In Harlem, a reignited fight over homes for charter schools

As it tries to find homes for more than 20 new charter schools that are set to open this fall, the city is reigniting concerns about whether charter schools should be given space inside public school buildings.

In recent weeks, the Department of Education has announced that it will allow several charter schools to open inside existing school buildings. Last week, the DOE told Harlem’s PS 241 that it will close and be replaced by a new charter school in the Harlem Success Network, run by the divisive Eva Moskowitz. Some PS 241 backers say the DOE is favoring charter schools rather than trying to improve a low-performing neighborhood school. But charter proponents say that local schools have performed poorly for so long that the DOE is merely responding to parents’ demands by offering space for more charter schools.

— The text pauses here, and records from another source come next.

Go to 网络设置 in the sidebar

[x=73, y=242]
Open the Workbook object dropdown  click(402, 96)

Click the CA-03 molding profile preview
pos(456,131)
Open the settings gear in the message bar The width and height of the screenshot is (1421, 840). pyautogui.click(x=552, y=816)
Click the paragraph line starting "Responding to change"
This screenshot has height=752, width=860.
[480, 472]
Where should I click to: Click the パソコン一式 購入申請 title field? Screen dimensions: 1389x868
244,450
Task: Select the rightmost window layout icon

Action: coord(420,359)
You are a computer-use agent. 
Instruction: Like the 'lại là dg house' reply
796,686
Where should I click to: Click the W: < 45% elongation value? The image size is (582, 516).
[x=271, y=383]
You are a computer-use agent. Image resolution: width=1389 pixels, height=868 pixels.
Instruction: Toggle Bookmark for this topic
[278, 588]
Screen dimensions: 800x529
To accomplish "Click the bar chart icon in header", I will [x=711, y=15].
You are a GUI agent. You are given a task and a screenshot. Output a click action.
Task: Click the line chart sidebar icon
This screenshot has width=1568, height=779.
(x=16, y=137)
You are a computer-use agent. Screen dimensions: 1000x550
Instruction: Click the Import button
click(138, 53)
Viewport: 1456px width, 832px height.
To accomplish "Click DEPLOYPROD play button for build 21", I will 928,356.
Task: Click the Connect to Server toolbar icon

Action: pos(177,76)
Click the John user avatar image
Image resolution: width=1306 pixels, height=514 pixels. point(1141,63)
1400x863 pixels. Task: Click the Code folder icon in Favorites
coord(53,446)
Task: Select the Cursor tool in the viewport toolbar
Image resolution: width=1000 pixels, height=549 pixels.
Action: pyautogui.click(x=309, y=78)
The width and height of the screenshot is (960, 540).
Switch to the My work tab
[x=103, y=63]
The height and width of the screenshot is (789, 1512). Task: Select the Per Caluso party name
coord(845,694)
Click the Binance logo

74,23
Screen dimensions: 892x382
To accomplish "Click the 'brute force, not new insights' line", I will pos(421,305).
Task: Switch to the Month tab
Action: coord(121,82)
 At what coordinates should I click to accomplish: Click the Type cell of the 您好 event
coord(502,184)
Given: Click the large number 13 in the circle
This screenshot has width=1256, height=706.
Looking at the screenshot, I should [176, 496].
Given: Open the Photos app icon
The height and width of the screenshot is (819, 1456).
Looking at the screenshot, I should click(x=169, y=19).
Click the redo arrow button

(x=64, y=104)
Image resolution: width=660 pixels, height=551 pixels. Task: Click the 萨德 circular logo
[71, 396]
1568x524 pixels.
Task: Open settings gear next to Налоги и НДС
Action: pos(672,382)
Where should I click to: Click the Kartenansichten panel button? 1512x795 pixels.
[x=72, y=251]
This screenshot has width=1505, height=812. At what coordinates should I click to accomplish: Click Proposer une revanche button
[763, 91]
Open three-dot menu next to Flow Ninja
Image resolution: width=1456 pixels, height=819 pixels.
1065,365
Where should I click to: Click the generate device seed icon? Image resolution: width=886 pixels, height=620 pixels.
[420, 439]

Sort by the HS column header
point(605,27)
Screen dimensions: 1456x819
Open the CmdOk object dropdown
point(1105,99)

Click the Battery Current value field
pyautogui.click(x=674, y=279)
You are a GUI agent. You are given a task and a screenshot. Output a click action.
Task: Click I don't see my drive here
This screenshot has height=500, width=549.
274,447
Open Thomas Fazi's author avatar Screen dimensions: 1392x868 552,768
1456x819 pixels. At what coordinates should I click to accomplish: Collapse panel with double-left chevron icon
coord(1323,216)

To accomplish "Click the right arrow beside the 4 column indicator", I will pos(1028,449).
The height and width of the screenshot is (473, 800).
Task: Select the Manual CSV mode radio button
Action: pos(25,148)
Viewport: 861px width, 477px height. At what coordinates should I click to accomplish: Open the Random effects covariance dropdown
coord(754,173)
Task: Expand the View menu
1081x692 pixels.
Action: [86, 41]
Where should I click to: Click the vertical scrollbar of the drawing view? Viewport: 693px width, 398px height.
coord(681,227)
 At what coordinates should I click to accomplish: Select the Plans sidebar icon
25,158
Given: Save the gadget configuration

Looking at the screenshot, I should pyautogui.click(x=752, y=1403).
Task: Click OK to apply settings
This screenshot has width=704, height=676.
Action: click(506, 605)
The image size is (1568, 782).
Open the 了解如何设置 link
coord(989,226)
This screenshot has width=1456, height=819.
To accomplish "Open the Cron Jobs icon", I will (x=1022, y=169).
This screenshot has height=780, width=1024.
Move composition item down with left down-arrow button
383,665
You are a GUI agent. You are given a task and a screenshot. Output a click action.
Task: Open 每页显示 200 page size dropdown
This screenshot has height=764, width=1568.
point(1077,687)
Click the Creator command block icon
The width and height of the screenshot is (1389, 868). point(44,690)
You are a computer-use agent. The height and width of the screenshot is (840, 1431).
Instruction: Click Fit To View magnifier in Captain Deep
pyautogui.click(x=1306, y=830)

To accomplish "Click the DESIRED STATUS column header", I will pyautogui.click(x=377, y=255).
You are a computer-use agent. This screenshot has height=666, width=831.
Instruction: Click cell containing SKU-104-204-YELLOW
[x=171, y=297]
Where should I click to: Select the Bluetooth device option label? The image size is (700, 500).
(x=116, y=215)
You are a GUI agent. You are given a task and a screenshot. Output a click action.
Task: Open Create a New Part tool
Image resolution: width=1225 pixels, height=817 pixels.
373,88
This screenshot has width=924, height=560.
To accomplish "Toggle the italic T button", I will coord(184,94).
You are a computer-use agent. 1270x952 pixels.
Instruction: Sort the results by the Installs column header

PS 241 is the first zoned school the DOE has proposed replacing wholesale with charter schools. (Another charter school moved into the building in 2006.) But the arguments over whether charter schools should be given space in DOE facilities are not new. In fact, Elizabeth reported about a nearly identical situation a year ago, also in Harlem. Just substitute PS 241 for PS 123 in this summary of the politics around the charter school fight:

Ms. Moskowitz brought hundreds of parents to P.S. 123 last night to make the case that adding a new charter school there would improve public education by improving parents’ options. She said 3,500 students have already applied to the three schools she aims to open by September. … P.S. 123 parents are opposing the education department’s recommendation, arguing that the charter school would be an unwelcome intrusion. … [PS 123’s PTA president] said she is receiving support from parents around her district, as well as from the teachers union, the NAACP, and several Harlem elected officials, including Assemblyman Keith Wright, state Senator Bill Perkins, and City Council Member Inez Dickens. … Mr. Wright issued a long statement yesterday decrying Ms. Moskowitz’s effort to place her school in P.S. 123 as divisive and predicting it will fail. “The way to protect our children’s educational opportunity is not by piggybacking off of our already overburdened public school system, nor is it by waging war against the current students and families of P.S. 123, as Mrs. Moskowitz is attempting to do,” Mr. Wright said. A group of Harlem parents associated with Ms. Moskowitz’s school quickly shot back with their own statement. “I find Keith Wright’s statements to be ignorant, offensive, and alienating towards the community he is supposed to be serving,” one parent, Kyesha Bennett, said. “I expect more.”

We’ll be on hand tonight at PS 194 for a public hearing about the DOE’s plan to locate yet another Harlem Success school in the building. “It’s going to be a big mess,” said Harriet Barnes, president of the parent council for Harlem’s District 5, which opposes housing charter schools inside district school buildings.